(Beginning of Exercise data)

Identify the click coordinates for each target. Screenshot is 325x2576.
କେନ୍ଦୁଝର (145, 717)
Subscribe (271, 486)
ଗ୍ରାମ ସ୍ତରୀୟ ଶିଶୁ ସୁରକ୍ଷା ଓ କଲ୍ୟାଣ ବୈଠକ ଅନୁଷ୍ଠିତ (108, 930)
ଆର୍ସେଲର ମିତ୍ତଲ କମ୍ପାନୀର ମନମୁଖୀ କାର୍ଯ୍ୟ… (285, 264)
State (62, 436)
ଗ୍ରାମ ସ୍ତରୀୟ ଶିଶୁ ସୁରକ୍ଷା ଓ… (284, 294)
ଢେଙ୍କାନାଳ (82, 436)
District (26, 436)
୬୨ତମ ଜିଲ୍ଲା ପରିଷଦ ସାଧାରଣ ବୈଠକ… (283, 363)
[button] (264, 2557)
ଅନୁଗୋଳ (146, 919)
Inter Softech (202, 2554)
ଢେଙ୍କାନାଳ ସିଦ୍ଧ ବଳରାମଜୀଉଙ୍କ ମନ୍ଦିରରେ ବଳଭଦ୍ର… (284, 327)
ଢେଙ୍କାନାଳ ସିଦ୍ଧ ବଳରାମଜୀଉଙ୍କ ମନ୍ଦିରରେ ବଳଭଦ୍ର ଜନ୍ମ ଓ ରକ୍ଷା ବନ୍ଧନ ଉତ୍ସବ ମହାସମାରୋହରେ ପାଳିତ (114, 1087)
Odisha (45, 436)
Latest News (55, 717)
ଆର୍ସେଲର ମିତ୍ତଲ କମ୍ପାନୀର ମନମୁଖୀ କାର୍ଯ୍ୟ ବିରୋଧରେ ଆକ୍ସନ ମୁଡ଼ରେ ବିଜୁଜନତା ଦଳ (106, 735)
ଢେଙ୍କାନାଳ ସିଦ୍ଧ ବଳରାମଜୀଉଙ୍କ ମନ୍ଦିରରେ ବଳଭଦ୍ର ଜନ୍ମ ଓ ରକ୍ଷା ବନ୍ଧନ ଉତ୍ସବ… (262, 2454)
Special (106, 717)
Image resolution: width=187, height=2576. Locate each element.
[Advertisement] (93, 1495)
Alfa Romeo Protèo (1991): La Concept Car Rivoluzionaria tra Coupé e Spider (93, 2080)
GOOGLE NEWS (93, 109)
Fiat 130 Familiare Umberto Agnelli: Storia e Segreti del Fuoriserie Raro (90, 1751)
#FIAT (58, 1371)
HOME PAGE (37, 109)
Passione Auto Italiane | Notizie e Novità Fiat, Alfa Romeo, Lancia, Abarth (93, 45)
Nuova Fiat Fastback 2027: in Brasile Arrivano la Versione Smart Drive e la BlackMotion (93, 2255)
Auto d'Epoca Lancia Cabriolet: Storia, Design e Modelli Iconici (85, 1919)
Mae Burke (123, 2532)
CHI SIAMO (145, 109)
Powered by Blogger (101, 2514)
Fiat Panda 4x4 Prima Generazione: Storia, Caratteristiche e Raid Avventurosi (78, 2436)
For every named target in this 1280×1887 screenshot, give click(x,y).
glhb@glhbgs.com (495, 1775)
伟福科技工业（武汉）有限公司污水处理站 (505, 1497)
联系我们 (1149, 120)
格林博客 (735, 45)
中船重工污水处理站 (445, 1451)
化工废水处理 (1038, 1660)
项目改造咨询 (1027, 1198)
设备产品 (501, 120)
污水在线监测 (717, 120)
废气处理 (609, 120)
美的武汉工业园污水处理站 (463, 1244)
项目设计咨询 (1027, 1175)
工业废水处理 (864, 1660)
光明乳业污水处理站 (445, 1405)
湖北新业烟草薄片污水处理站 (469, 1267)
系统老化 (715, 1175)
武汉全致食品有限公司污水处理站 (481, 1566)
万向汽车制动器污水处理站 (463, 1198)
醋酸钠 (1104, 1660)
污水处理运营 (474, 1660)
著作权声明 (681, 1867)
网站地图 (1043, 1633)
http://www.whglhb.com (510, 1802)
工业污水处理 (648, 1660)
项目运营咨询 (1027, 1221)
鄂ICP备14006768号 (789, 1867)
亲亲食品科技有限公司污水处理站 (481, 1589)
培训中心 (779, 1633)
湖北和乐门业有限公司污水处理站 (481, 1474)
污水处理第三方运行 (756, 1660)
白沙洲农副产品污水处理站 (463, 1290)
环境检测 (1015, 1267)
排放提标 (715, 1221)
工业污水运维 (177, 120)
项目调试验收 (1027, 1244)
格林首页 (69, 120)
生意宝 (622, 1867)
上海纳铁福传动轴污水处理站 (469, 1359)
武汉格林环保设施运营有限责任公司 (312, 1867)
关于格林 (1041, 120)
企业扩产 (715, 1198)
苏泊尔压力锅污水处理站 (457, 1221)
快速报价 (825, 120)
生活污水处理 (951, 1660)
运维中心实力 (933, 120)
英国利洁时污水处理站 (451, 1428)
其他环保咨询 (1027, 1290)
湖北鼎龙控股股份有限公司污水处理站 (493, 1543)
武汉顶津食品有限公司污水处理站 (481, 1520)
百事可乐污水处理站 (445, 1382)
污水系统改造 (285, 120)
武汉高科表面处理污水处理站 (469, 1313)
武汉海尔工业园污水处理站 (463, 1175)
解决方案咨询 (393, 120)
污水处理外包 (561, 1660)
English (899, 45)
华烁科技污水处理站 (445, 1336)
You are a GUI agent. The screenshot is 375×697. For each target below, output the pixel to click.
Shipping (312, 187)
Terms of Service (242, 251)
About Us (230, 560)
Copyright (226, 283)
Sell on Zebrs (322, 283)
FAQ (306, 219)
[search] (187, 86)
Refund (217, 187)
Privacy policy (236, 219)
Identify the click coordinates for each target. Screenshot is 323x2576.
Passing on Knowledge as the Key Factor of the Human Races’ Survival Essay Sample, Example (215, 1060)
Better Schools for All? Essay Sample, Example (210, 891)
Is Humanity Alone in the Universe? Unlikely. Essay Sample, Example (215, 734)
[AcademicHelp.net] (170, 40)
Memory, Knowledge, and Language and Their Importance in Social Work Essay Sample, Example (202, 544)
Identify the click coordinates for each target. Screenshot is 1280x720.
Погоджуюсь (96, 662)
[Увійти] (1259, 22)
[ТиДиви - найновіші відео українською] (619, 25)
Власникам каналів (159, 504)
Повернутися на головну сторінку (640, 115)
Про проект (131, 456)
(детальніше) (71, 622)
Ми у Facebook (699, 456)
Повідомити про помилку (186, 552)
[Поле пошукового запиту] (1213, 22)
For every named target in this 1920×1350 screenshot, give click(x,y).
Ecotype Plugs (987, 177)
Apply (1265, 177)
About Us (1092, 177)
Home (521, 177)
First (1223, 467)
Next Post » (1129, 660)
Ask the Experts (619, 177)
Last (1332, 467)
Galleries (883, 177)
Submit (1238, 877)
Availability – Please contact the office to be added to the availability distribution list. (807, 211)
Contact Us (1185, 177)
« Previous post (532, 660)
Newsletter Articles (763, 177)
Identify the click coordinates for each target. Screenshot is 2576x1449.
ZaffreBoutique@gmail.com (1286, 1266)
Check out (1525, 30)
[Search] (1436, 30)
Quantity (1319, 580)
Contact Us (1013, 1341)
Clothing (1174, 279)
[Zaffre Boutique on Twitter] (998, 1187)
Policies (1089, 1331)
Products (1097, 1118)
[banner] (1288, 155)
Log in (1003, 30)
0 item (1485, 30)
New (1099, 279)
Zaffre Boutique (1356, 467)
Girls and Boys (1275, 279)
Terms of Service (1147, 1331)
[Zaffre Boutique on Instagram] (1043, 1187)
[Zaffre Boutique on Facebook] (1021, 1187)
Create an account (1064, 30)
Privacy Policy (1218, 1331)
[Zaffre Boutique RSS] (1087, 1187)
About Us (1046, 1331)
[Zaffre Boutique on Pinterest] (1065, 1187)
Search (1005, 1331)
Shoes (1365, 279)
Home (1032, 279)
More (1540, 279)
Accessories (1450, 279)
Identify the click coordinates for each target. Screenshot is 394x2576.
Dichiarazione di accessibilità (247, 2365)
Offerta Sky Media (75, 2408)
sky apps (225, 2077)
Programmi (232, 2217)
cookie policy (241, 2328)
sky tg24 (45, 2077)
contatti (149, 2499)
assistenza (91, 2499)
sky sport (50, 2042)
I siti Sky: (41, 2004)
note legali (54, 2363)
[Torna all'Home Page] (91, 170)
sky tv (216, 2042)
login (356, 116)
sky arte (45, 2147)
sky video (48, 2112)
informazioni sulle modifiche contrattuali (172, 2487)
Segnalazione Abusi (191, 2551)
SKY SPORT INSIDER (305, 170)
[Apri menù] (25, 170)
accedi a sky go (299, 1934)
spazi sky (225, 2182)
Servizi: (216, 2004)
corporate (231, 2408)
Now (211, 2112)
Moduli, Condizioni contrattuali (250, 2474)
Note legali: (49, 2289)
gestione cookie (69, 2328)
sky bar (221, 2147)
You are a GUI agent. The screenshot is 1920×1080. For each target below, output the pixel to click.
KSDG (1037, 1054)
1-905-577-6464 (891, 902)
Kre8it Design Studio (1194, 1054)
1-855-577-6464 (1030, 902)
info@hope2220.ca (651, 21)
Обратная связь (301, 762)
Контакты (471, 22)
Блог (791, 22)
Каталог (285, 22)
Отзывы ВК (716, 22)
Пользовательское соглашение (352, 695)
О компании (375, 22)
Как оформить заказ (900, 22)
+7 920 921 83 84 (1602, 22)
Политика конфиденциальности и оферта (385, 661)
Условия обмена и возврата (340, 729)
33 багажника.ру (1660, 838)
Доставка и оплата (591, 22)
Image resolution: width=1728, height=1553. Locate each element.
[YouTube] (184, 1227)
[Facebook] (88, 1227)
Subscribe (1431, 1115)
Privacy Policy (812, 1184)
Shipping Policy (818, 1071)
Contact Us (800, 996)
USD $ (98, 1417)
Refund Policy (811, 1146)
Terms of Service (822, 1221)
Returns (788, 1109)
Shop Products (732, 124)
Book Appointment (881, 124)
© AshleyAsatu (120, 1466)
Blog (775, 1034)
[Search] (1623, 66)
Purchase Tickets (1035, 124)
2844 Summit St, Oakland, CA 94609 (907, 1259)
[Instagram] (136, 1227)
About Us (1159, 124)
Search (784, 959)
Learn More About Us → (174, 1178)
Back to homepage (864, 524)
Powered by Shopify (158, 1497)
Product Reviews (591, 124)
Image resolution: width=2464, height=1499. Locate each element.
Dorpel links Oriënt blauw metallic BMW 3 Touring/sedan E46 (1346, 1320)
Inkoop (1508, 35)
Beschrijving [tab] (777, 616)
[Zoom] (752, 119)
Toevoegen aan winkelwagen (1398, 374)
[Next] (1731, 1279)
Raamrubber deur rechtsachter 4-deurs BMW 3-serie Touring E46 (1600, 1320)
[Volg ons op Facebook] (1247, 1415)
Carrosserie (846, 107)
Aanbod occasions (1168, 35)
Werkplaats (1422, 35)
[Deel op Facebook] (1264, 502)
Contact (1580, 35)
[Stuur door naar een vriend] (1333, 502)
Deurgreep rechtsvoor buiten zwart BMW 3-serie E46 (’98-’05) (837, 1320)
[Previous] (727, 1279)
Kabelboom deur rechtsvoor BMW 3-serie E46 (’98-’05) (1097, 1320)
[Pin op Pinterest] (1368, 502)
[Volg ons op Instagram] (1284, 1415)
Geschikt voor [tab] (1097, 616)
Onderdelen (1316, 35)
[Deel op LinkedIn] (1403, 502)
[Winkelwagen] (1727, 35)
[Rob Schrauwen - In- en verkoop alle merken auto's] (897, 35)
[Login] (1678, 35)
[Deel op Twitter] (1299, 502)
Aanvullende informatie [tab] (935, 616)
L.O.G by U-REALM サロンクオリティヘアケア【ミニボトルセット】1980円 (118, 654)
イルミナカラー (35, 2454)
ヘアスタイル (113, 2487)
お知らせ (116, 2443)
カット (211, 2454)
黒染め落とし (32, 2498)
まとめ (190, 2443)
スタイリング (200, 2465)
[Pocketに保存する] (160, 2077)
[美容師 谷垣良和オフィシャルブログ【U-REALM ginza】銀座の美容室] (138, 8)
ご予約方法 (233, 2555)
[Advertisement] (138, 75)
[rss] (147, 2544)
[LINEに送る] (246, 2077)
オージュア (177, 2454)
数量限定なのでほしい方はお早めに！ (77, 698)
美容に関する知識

(End of Exercise data)

**Task to complete**: Repeat, word for word, the lines from the start of the records to the line that contains "GOOGLE NEWS (93, 109)", both of them included, and no others.

**Solution for this task**:
Identify the click coordinates for each target. Screenshot is 325x2576.
କେନ୍ଦୁଝର (145, 717)
Subscribe (271, 486)
ଗ୍ରାମ ସ୍ତରୀୟ ଶିଶୁ ସୁରକ୍ଷା ଓ କଲ୍ୟାଣ ବୈଠକ ଅନୁଷ୍ଠିତ (108, 930)
ଆର୍ସେଲର ମିତ୍ତଲ କମ୍ପାନୀର ମନମୁଖୀ କାର୍ଯ୍ୟ… (285, 264)
State (62, 436)
ଗ୍ରାମ ସ୍ତରୀୟ ଶିଶୁ ସୁରକ୍ଷା ଓ… (284, 294)
ଢେଙ୍କାନାଳ (82, 436)
District (26, 436)
୬୨ତମ ଜିଲ୍ଲା ପରିଷଦ ସାଧାରଣ ବୈଠକ… (283, 363)
[button] (264, 2557)
ଅନୁଗୋଳ (146, 919)
Inter Softech (202, 2554)
ଢେଙ୍କାନାଳ ସିଦ୍ଧ ବଳରାମଜୀଉଙ୍କ ମନ୍ଦିରରେ ବଳଭଦ୍ର… (284, 327)
ଢେଙ୍କାନାଳ ସିଦ୍ଧ ବଳରାମଜୀଉଙ୍କ ମନ୍ଦିରରେ ବଳଭଦ୍ର ଜନ୍ମ ଓ ରକ୍ଷା ବନ୍ଧନ ଉତ୍ସବ ମହାସମାରୋହରେ ପାଳିତ (114, 1087)
Odisha (45, 436)
Latest News (55, 717)
ଆର୍ସେଲର ମିତ୍ତଲ କମ୍ପାନୀର ମନମୁଖୀ କାର୍ଯ୍ୟ ବିରୋଧରେ ଆକ୍ସନ ମୁଡ଼ରେ ବିଜୁଜନତା ଦଳ (106, 735)
ଢେଙ୍କାନାଳ ସିଦ୍ଧ ବଳରାମଜୀଉଙ୍କ ମନ୍ଦିରରେ ବଳଭଦ୍ର ଜନ୍ମ ଓ ରକ୍ଷା ବନ୍ଧନ ଉତ୍ସବ… (262, 2454)
Special (106, 717)
Image resolution: width=187, height=2576. Locate each element.
[Advertisement] (93, 1495)
Alfa Romeo Protèo (1991): La Concept Car Rivoluzionaria tra Coupé e Spider (93, 2080)
GOOGLE NEWS (93, 109)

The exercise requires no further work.